Impact of germline mutations on the development of liver tumors
Liver tumors represent a significant cause of mortality worldwide. Although several environmental factors have been identified, many affected individuals never develop these tumors suggesting a genetic susceptibility. The analysis of genetic variants (i.e. difference in DNA sequence among individuals) pre-existing in normal cells and predisposing to tumor occurrence is currently a neglected field, particularly in the case of liver disease. This project aims to identify rare and common genetic variants predisposing to liver tumors. To this aim, a comparison of the genome of large cohorts of individuals with and without liver tumors will be performed. To ensure that these results are valid, a similar analysis will be conducted in a different group of patients with the same characteristics and different individuals from the general population. This project will particularly take advantage of the genetic data generated by the UK biobank in order to provide reliable analyses at the level of the general population. This project is expected to be completed within 30 months and will advance our understanding of liver tumor development and contribute to identify patients at high risk of developing such tumors.

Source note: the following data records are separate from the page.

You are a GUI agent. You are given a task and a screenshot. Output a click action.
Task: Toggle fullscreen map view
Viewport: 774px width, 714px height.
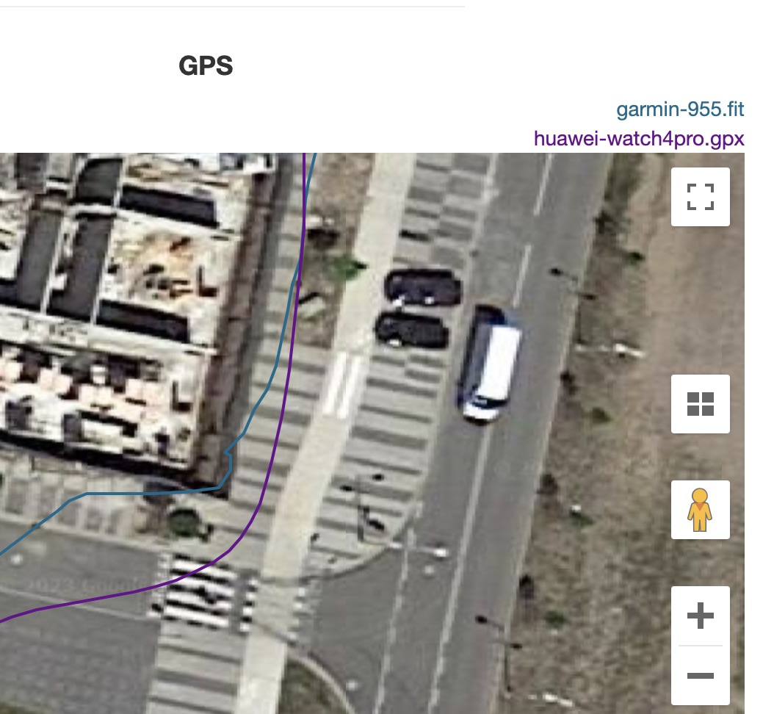coord(700,197)
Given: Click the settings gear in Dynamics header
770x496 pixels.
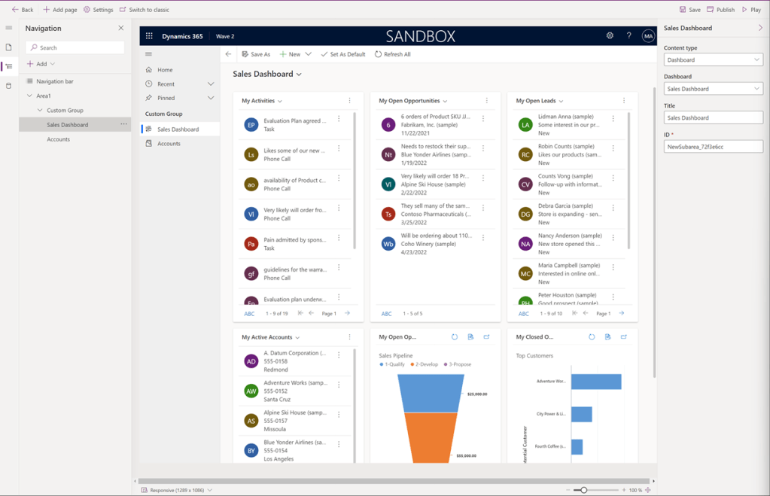Looking at the screenshot, I should (x=610, y=36).
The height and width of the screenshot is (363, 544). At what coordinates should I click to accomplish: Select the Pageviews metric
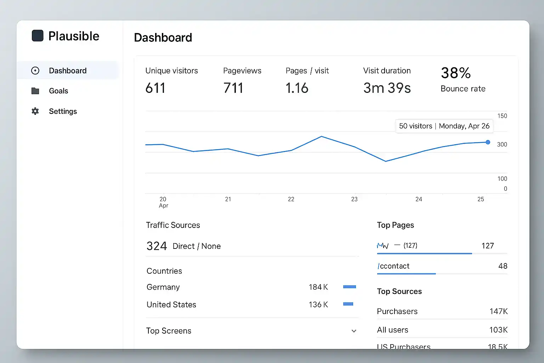pos(242,80)
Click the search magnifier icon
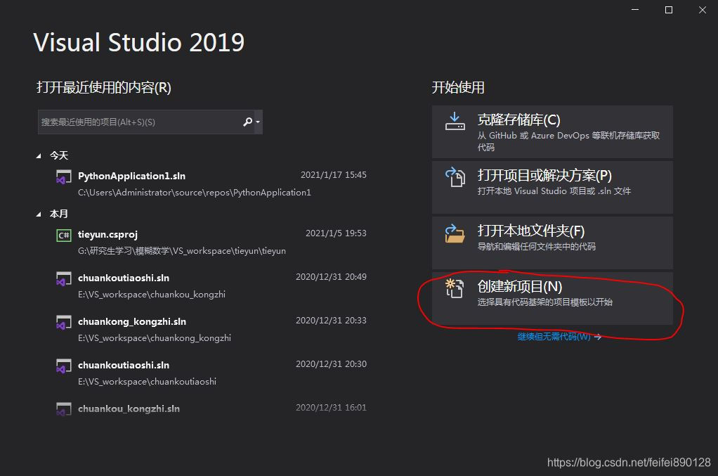Screen dimensions: 718x476 pos(248,122)
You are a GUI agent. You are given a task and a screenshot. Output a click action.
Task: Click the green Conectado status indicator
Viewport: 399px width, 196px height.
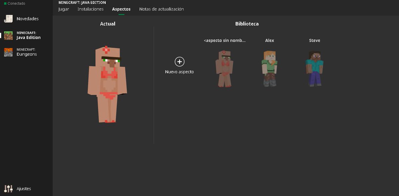(x=5, y=3)

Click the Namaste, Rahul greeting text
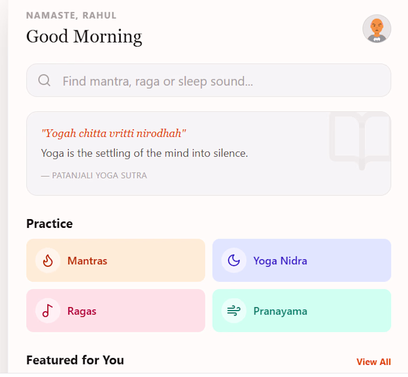pyautogui.click(x=71, y=15)
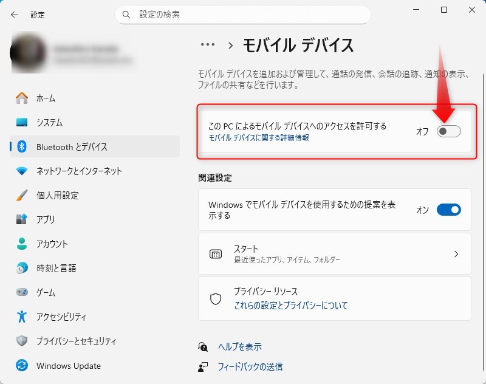Click the Time and Language clock icon
The image size is (486, 384).
click(x=22, y=268)
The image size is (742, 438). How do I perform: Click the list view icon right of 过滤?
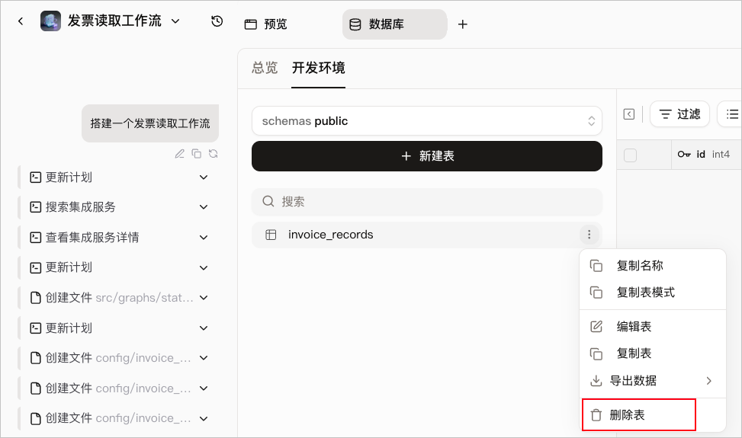pos(731,114)
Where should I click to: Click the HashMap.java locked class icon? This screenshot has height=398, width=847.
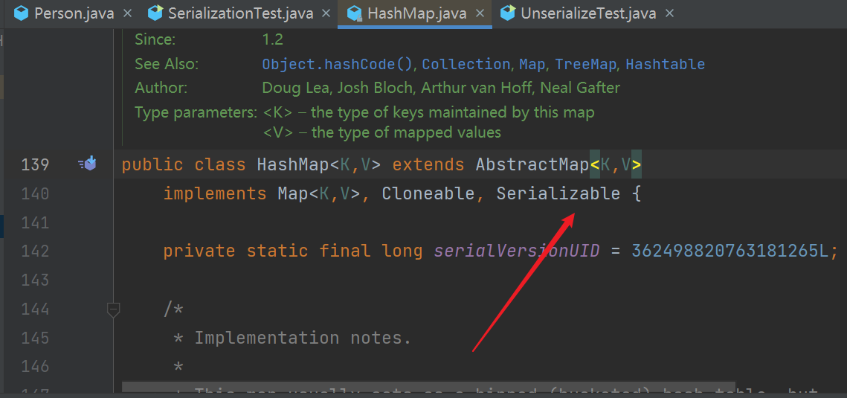tap(355, 13)
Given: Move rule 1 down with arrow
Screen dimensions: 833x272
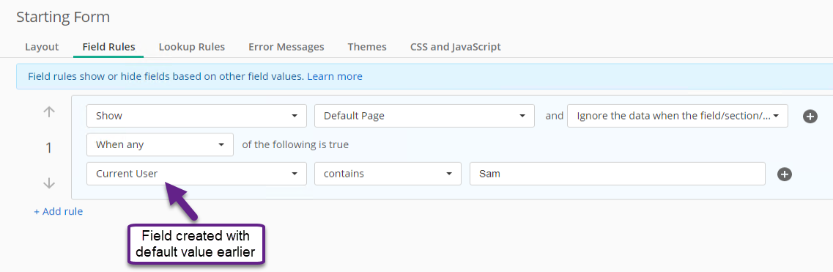Looking at the screenshot, I should 49,183.
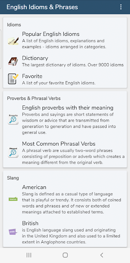This screenshot has height=263, width=130.
Task: Tap the Android home navigation button
Action: (x=65, y=255)
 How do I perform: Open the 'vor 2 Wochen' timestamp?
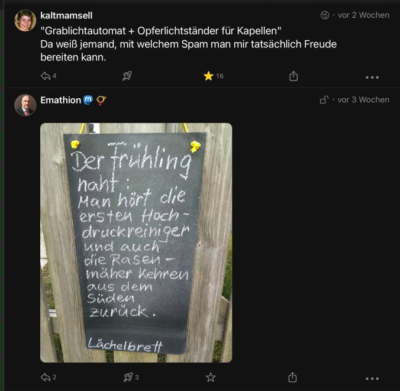363,15
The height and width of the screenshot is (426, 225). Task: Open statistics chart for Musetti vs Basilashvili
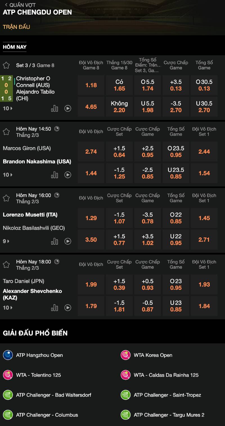[x=55, y=241]
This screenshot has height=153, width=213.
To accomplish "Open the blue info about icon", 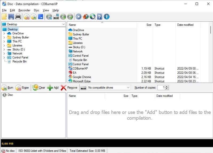I will 107,17.
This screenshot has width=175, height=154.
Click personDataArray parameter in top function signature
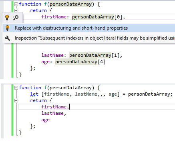[x=70, y=4]
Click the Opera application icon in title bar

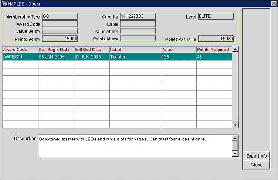coord(4,3)
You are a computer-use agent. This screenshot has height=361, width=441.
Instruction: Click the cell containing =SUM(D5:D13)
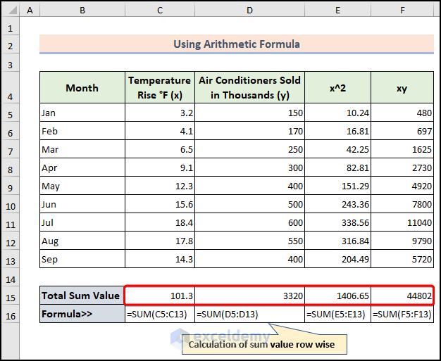click(x=250, y=314)
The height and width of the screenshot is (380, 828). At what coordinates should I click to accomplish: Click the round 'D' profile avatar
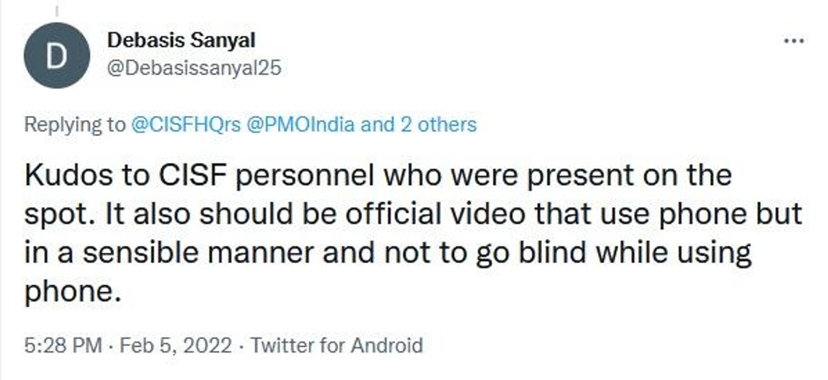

This project which aims to identify cancer predisposing genes to liver tumors in large cohorts of patients compared to controls with liver disease and from the general populaiton. It will also provide a comprehensive study of the interactions between germline and somatic alterations in liver tumors.
In addition this project aims to identify if genetically predicted fatty liver diseases (encompassing all the genes strongly associated with fatty liver disease) are causally associated with multiple liver (e.g. liver tumor) and non-liver-related outcomes, including cardiovascular disease and chronic kidney diseases. It will reliably inspect the potential causal effect between fatty liver disease and multiple liver and non-liver-related outcomes.